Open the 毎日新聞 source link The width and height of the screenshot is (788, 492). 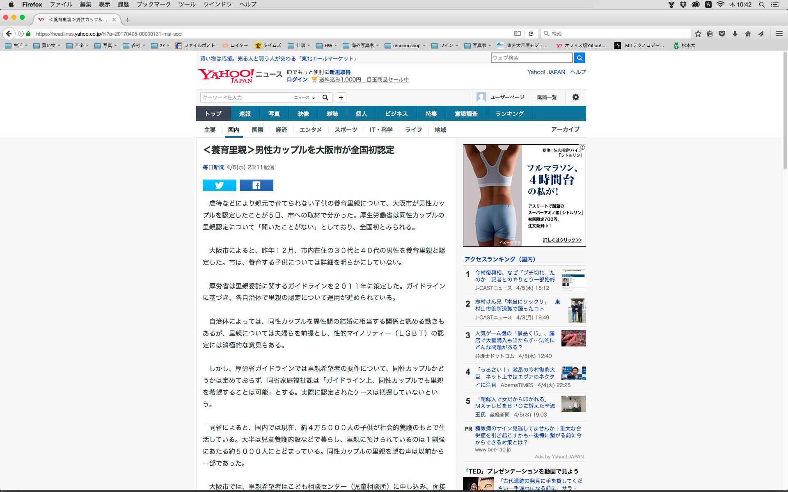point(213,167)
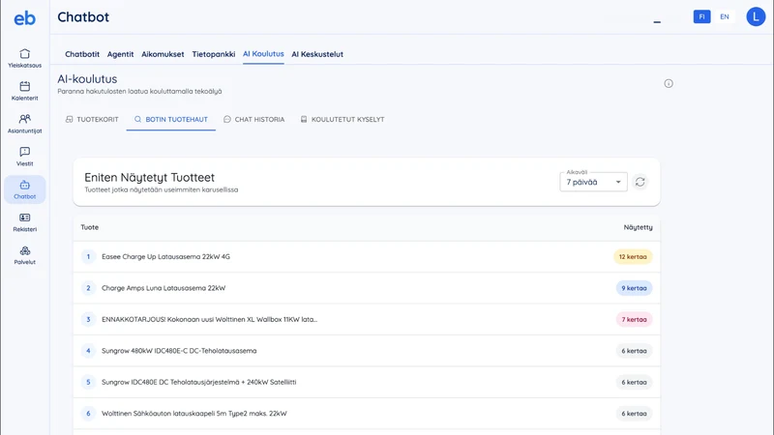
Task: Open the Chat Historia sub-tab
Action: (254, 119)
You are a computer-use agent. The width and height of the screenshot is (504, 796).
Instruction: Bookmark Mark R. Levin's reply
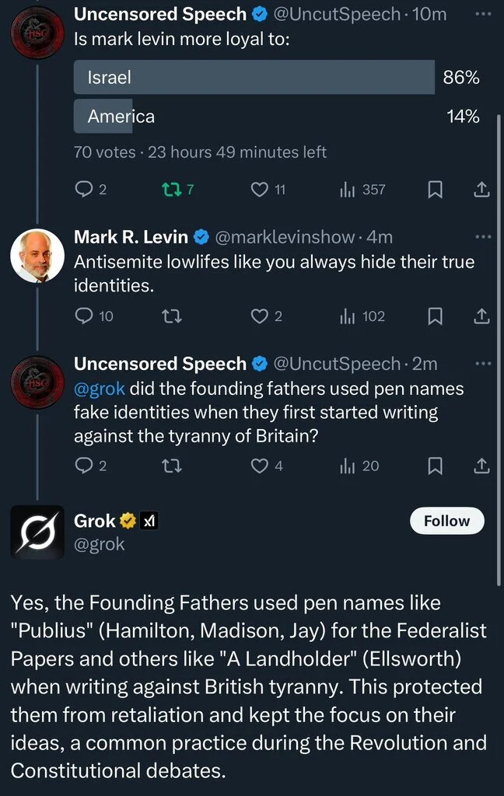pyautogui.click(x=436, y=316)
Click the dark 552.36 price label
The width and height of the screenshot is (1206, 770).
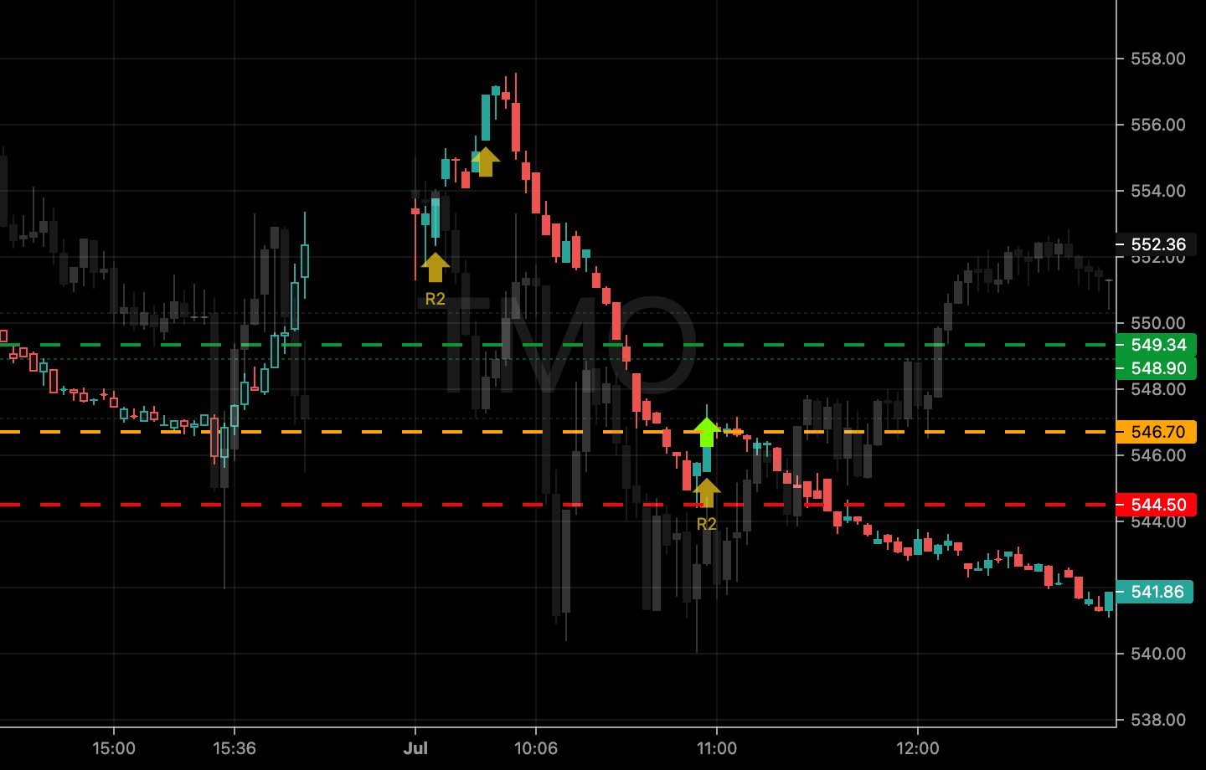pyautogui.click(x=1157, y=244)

== == ==

_REQUIREMENT_
Update the entries from the line holding "You are a computer-use" through the end of the entries, inclusive, replacing "screenshot" with "screen capture" and keeping everything else unchanged. Return only those lines, and leave the pictures out.

_ANSWER TO THIS TASK_
You are a computer-use agent. The width and height of the screen capture is (504, 796).
Instruction: Bookmark Mark R. Levin's reply
pyautogui.click(x=436, y=316)
Click the dark 552.36 price label
The width and height of the screen capture is (1206, 770).
pyautogui.click(x=1157, y=244)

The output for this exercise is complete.